L’apparition subite des deux hommes effraya une nuée d’oiseaux de nuit et de chauve-souris qui, avec des cris aigus, se mirent à voler lourdement et à s’échapper de tous côtés.

Valentin continua sa route sans s’occuper de ces hôtes funèbres dont il interrompait si inopinément les ébats.

Tout à coup, un grondement rauque et prolongé partit d’un coin reculé de la grotte.

Les deux hommes demeurèrent cloués au sol.

Ils se trouvaient face à face avec un magnifique ours noir, dont sans doute la caverne était la résidence habituelle, et qui, dressé sur ses pattes de derrière et la gueule ouverte, montrait aux importuns qui venaient si malencontreusement le troubler dans sa retraite une langue rouge comme du sang et des crocs d’un luisant et d’une longueur remarquables.

Il se balançait lourdement, suivant l’habitude de ses semblables, et ses yeux ronds et effarés se fixaient sur les aventuriers de façon à leur donner à réfléchir.

Heureusement que ceux-ci n’étaient pas hommes à se laisser longtemps intimider.

— Hum ! fit Valentin en considérant l’animal, j’en étais sûr, voilà un gaillard qui paraît avoir envie de souper avec nous.

— Mon fusil nous fera, au contraire, souper avec lui, répondit don Pablo en riant.

— Gardez-vous bien de lui envoyer une balle, s’écria vivement le chasseur en arrêtant le jeune homme qui épaulait déjà son fusil, un coup de feu tiré en ce lieu fera un fracas épouvantable, nous ne savons pas quels sont les gens qui rodent autour de nous, ne nous compromettons pas.

— C’est vrai ! observa don Pablo.

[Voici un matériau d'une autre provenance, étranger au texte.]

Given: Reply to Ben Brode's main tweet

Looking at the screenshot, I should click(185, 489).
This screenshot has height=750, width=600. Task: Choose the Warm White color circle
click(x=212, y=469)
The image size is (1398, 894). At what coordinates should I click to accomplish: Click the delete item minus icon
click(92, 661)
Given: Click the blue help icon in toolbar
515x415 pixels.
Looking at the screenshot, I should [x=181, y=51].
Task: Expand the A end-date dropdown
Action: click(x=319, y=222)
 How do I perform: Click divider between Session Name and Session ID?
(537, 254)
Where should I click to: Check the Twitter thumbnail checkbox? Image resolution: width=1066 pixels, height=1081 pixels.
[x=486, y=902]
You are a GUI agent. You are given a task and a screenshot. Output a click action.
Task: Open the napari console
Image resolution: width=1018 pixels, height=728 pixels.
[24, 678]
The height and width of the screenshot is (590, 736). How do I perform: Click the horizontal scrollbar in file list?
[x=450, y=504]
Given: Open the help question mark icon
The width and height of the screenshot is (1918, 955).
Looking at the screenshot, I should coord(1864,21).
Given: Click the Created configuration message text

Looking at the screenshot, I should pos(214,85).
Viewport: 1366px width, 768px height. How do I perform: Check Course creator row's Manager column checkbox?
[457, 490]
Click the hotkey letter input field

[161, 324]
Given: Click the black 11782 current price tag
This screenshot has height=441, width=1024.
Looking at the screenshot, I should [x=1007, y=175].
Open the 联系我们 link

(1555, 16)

Comment faire alors ?

— Cela me regarde, reprit Valentin ; prenez ma torche et soyez prêt à m’aider.

Alors, posant sa carabine contre l’une des parois de la grotte, il sortit pendant que le Mexicain restait seul en présence de l’ours qui, ébloui et effrayé par la lumière, restait immobile sans oser s’approcher.

Au bout de quelques minutes, Valentin rentra ; il avait été chercher son lasso attaché à la selle de son cheval.

— Maintenant plantez vos torches dans le sol, afin d’être prêt à tout événement.

Don Pablo obéit.

Le chasseur prépara avec soin le lasso et le fit tournoyer autour de sa tête en sifflant d’une certaine façon.

À cet appel inattendu, l’ours fit pesamment deux ou trois pas en avant.

Ce fut ce qui le perdit.

Le lasso s’échappa des mains du chasseur, le nœud coulant tomba sur les épaules de l’animal, et les deux hommes s’attelant vivement à l’extrémité de la lanière, se rejetèrent en arrière en tirant de toutes leurs forces.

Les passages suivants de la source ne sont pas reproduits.